Work to complete »
The answer must be an exact copy of every record below.

Start of Data for this exercise

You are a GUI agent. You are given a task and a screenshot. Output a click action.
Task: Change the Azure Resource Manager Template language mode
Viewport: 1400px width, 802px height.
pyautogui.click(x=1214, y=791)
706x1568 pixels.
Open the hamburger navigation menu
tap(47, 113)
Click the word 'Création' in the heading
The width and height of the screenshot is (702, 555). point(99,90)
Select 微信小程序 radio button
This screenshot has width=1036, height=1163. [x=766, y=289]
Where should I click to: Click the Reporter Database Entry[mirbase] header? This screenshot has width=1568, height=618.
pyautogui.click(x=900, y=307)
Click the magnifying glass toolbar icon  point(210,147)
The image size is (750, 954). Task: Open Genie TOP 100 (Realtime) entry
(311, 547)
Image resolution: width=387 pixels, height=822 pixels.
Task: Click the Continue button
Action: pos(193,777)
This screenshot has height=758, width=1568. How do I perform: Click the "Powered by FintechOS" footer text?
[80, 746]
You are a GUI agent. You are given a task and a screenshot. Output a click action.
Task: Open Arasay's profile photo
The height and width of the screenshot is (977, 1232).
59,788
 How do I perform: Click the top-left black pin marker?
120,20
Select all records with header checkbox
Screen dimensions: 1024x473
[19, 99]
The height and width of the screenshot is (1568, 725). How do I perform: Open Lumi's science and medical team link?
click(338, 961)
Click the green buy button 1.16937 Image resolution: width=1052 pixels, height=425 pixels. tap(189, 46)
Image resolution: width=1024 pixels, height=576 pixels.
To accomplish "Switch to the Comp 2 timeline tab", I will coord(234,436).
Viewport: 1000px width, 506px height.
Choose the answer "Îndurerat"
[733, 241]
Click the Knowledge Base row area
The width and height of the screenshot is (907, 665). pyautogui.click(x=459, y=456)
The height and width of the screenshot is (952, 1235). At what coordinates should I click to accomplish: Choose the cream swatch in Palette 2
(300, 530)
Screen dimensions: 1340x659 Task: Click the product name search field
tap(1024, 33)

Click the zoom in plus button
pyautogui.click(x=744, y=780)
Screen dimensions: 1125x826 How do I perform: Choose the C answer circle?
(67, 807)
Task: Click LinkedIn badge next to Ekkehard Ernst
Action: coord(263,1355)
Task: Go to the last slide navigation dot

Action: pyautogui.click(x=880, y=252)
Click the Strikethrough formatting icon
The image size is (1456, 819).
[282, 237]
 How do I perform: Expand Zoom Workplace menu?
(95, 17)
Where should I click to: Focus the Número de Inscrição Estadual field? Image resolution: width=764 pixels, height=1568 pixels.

End of Data for this exercise

Task answer »
You are a GUI agent. You are given a task and a screenshot. Output a click action.
Task: Change the Azure Resource Manager Template language mode
Viewport: 1400px width, 802px height.
pyautogui.click(x=1214, y=791)
706x1568 pixels.
Open the hamburger navigation menu
tap(47, 113)
Click the word 'Création' in the heading
The width and height of the screenshot is (702, 555). point(99,90)
Select 微信小程序 radio button
This screenshot has width=1036, height=1163. [x=766, y=289]
Where should I click to: Click the Reporter Database Entry[mirbase] header? This screenshot has width=1568, height=618.
pyautogui.click(x=900, y=307)
Click the magnifying glass toolbar icon  point(210,147)
The image size is (750, 954). Task: Open Genie TOP 100 (Realtime) entry
(311, 547)
Image resolution: width=387 pixels, height=822 pixels.
Task: Click the Continue button
Action: pos(193,777)
This screenshot has height=758, width=1568. How do I perform: Click the "Powered by FintechOS" footer text?
[80, 746]
You are a GUI agent. You are given a task and a screenshot. Output a click action.
Task: Open Arasay's profile photo
The height and width of the screenshot is (977, 1232).
59,788
 How do I perform: Click the top-left black pin marker?
120,20
Select all records with header checkbox
Screen dimensions: 1024x473
[19, 99]
The height and width of the screenshot is (1568, 725). How do I perform: Open Lumi's science and medical team link?
click(338, 961)
Click the green buy button 1.16937 Image resolution: width=1052 pixels, height=425 pixels. tap(189, 46)
Image resolution: width=1024 pixels, height=576 pixels.
To accomplish "Switch to the Comp 2 timeline tab", I will coord(234,436).
Viewport: 1000px width, 506px height.
Choose the answer "Îndurerat"
[733, 241]
Click the Knowledge Base row area
The width and height of the screenshot is (907, 665). pyautogui.click(x=459, y=456)
The height and width of the screenshot is (952, 1235). At what coordinates should I click to accomplish: Choose the cream swatch in Palette 2
(300, 530)
Screen dimensions: 1340x659 Task: Click the product name search field
tap(1024, 33)

Click the zoom in plus button
pyautogui.click(x=744, y=780)
Screen dimensions: 1125x826 How do I perform: Choose the C answer circle?
(67, 807)
Task: Click LinkedIn badge next to Ekkehard Ernst
Action: coord(263,1355)
Task: Go to the last slide navigation dot

Action: pyautogui.click(x=880, y=252)
Click the Strikethrough formatting icon
The image size is (1456, 819).
[282, 237]
 How do I perform: Expand Zoom Workplace menu?
(95, 17)
Where should I click to: Focus the Número de Inscrição Estadual field? Image resolution: width=764 pixels, height=1568 pixels.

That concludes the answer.